Pope Francis concludes: “On World Mission Day, we recall with gratitude all those men and women who by their testimony of life help us to renew our baptismal commitment to be generous and joyful apostles of the Gospel… Contemplating their missionary witness, we are inspired to be courageous ourselves and to beg ‘the Lord of the harvest to send out labourers into his harvest’ (Lk 10:2). We know that the call to mission is not a thing of the past, or a romantic leftover from earlier times.”

“Today too Jesus needs hearts capable of experiencing vocation as a true love story that urges them to go forth to the peripheries of our world as messengers and agents of compassion. He addresses this call to everyone, and in different ways.
We can think of the peripheries all around us, in the heart of our cities or our own families. Universal openness to love has a dimension that is not geographical but existential.”

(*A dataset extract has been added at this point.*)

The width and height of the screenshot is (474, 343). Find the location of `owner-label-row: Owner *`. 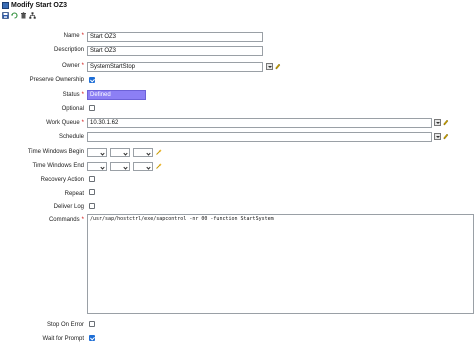

owner-label-row: Owner * is located at coordinates (42, 66).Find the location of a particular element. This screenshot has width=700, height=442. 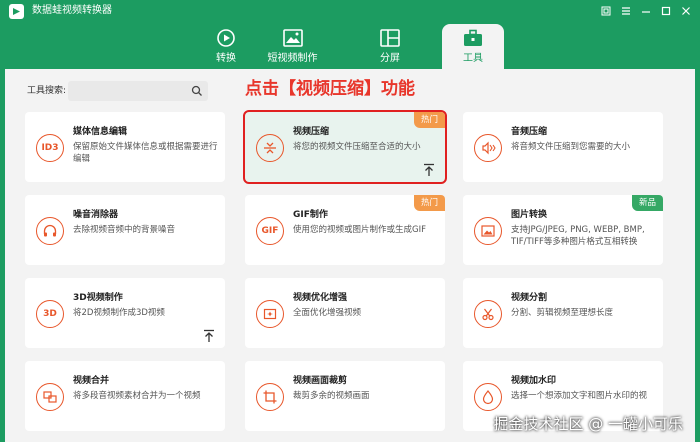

“Always, but especially in these times of pandemic, it is important to grow in our daily ability to widen our circle, to reach out to others who, albeit physically close to us, are not immediately part of our ‘circle of interests’ (cf. Fratelli Tutti, 97). To be on mission is to be willing to think as Christ does, to believe with him that those around us are also my brothers and sisters. May his compassionate love touch our hearts and make us all true missionary disciples.”